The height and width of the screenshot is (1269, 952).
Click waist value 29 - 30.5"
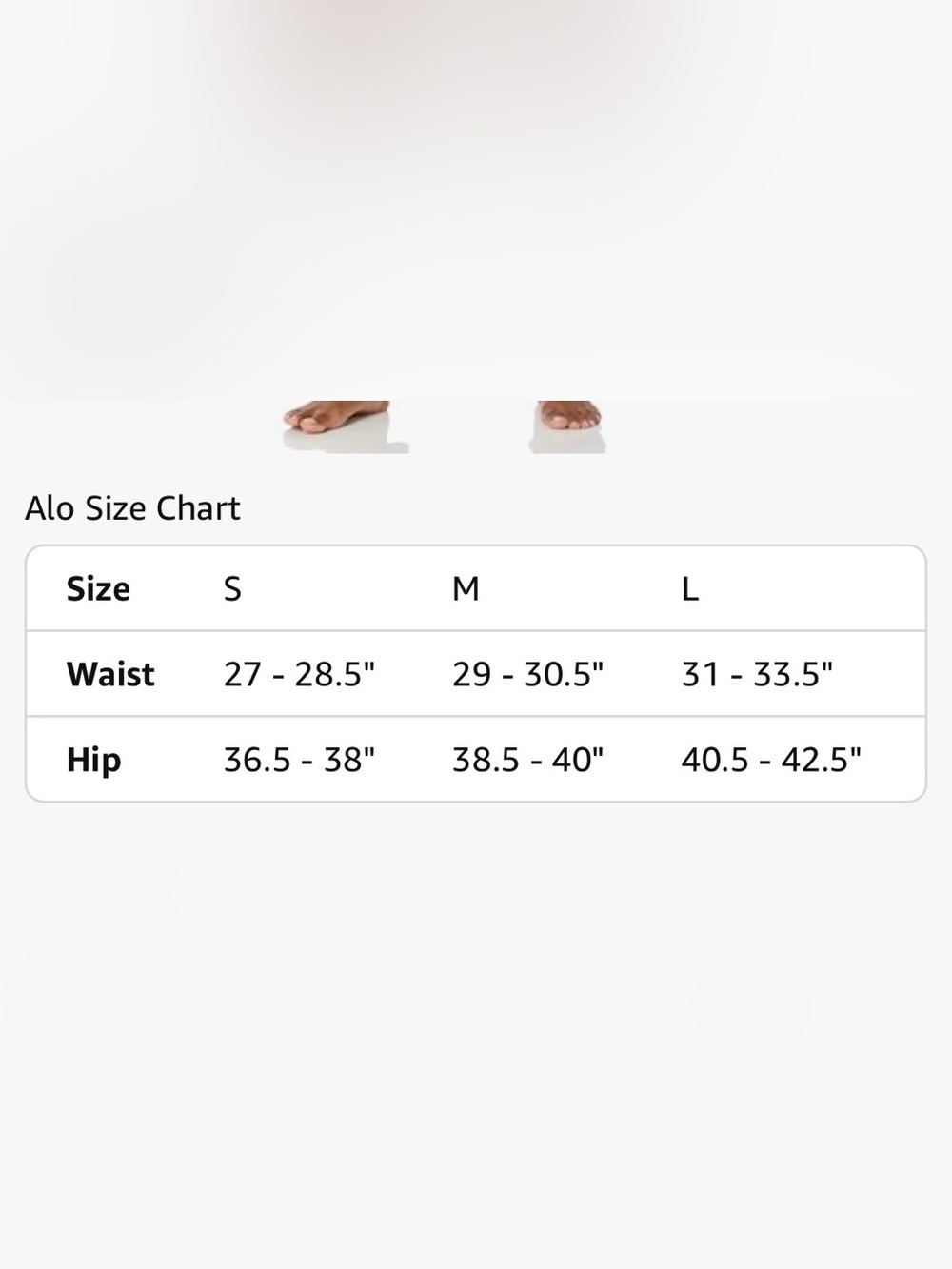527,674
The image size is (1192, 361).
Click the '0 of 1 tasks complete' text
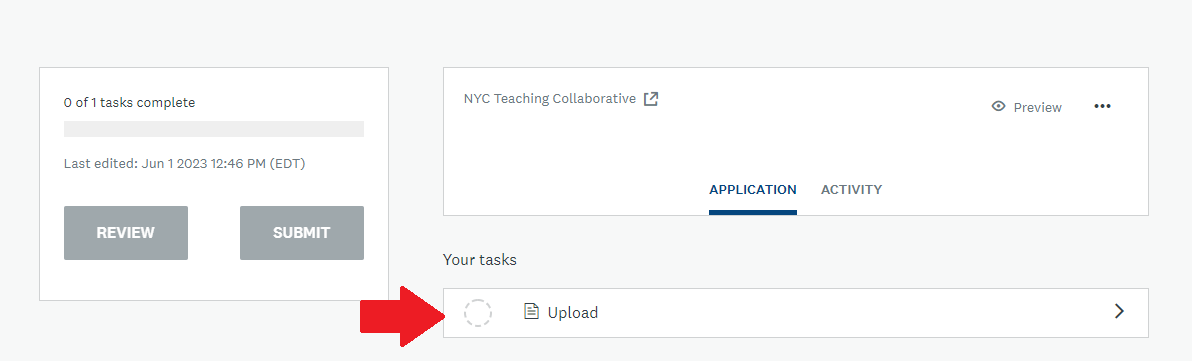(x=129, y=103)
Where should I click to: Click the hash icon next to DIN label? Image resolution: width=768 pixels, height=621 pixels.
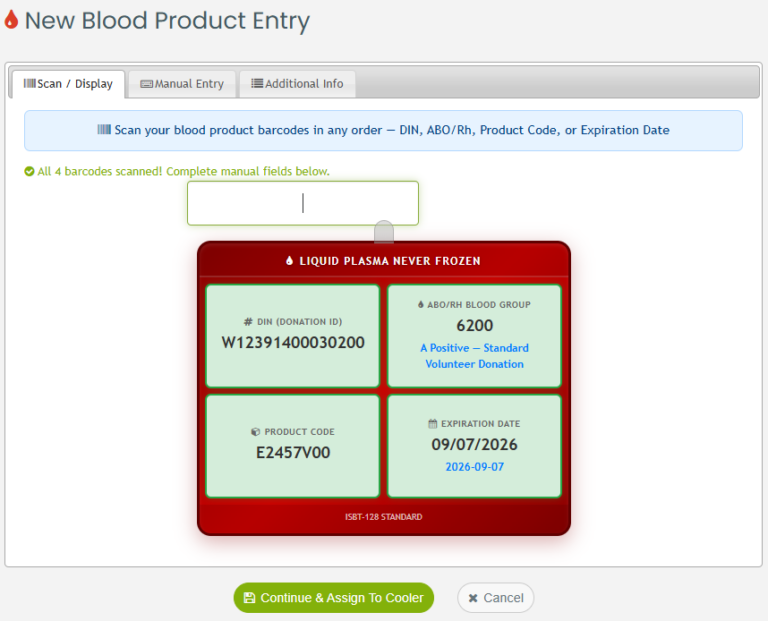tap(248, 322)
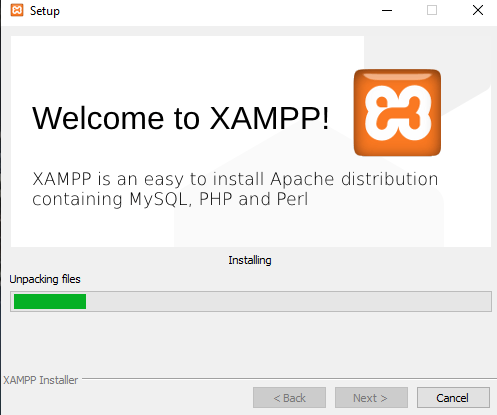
= = = = = = =
▸ **EXERCISE DIRECTIONS**
Copy out every line of the records above word for word, but leave out the pictures.

▸ **RESULT FOR THIS TASK**
The height and width of the screenshot is (1269, 952).
Click waist value 29 - 30.5"
527,674
The image size is (1192, 361).
Click the '0 of 1 tasks complete' text
(x=129, y=103)
Where should I click to: Click the hash icon next to DIN label? Image resolution: width=768 pixels, height=621 pixels.
tap(248, 322)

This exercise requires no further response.